The fireworks began Friday at district headquarters. At about 3:30 p.m. O'Brien and Purdy stepped into Williams' office and told him that if he didn't resign, he'd be fired that night. Williams complied and left the building within a half-hour. Her mission complete, O'Brien headed over to Mosaic for an early dinner with board attorney Ken Brostron and board administrative assistant Chip Clatto.
By five o'clock, a flock of reporters had gathered outside 801 North Eleventh Street, all of them anxious to cover the board's "emergency meeting." Board member Donna Jones arrived at 6:05 p.m. She said she had no idea why the meeting was called. Fellow member Bob Archibald appeared next. Grim-faced, he declared, "This is adults behaving badly, and children are paying the price."
Next came board member Peter Downs, wearing a blue polo shirt and a wide grin. Downs looked like he knew what was to become of Creg Williams.
Members Flint Fowler and Jackson arrived late, just as the board's attorney and O'Brien became embroiled in a dispute with Jerry Dobson. The St. Louis attorney was trying to stop the meeting with a restraining order. The attempt failed.
The hallway filled with St. Louis Metropolitan Police Department officers just in case trouble ensued. "We've been down this road before," O'Brien told one of the officers, referring to her heated encounter with former board member Vince Schoemehl in December 2004.
Her left hand shaking, O'Brien finally called the meeting to order just after 7 p.m. The crowd stepped into the hallway to wait out the closed session. Minutes later O'Brien appeared and was escorted toward her office by police and Clatto. She buried her chin in her chest as Jackson strutted behind her, chuckling. "This is queenly behavior," he said sarcastically.

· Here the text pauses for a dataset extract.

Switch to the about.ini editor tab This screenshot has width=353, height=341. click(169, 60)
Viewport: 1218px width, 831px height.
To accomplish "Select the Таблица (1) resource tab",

After several minutes, with reporters camped outside her door, O'Brien emerged with Diana Bourisaw on one arm and a police officer on the other.
"Hello, Mr. Jackson, it's a pleasure to finally meet you," Bourisaw said, sticking out her hand.
"I don't know about that," Jackson retorted, eyeing her hand disdainfully. "You're going to have to show me a lot."
The board members and Bourisaw, meanwhile, rushed back into the closed session. Robbyn Wahby, an education aide to Mayor Francis Slay, along with Byron Clemens and Mary Armstrong from the teachers' union and about ten district employees, waited with a throng of reporters for the circus to end.
Time was, Jackson and Archibald formerly of the majority deferred all comments to the board president. But when the meeting ended and O'Brien would say nothing about the reason for Williams' termination, Jackson and Archibald angrily spoke out. "This is a blood sport," Archibald said.
Added Jackson: "I call it the Friday night coup at 801."
Fowler, Purdy, Jones and O'Brien slipped out the back door unnoticed. But Downs made a public exit, beaming. Later, a television reporter commented: "What was with Downs? He looked like a kid at Christmas."
Replied Jackson: "He always has that shit-eating grin on his face."
By now it was half-past eight, and police officers began shooing the audience away from the superintendent's office, outside of which stood a skinny schefflera plant, a yellow bow fastened to its pot. A welcome gift for Williams, perhaps; it sprouted just a few leaves in the course of his fifteen-month tenure.
Come Monday the office had a new occupant, and it remained unclear what if anything the public would get for its $38,000 audit.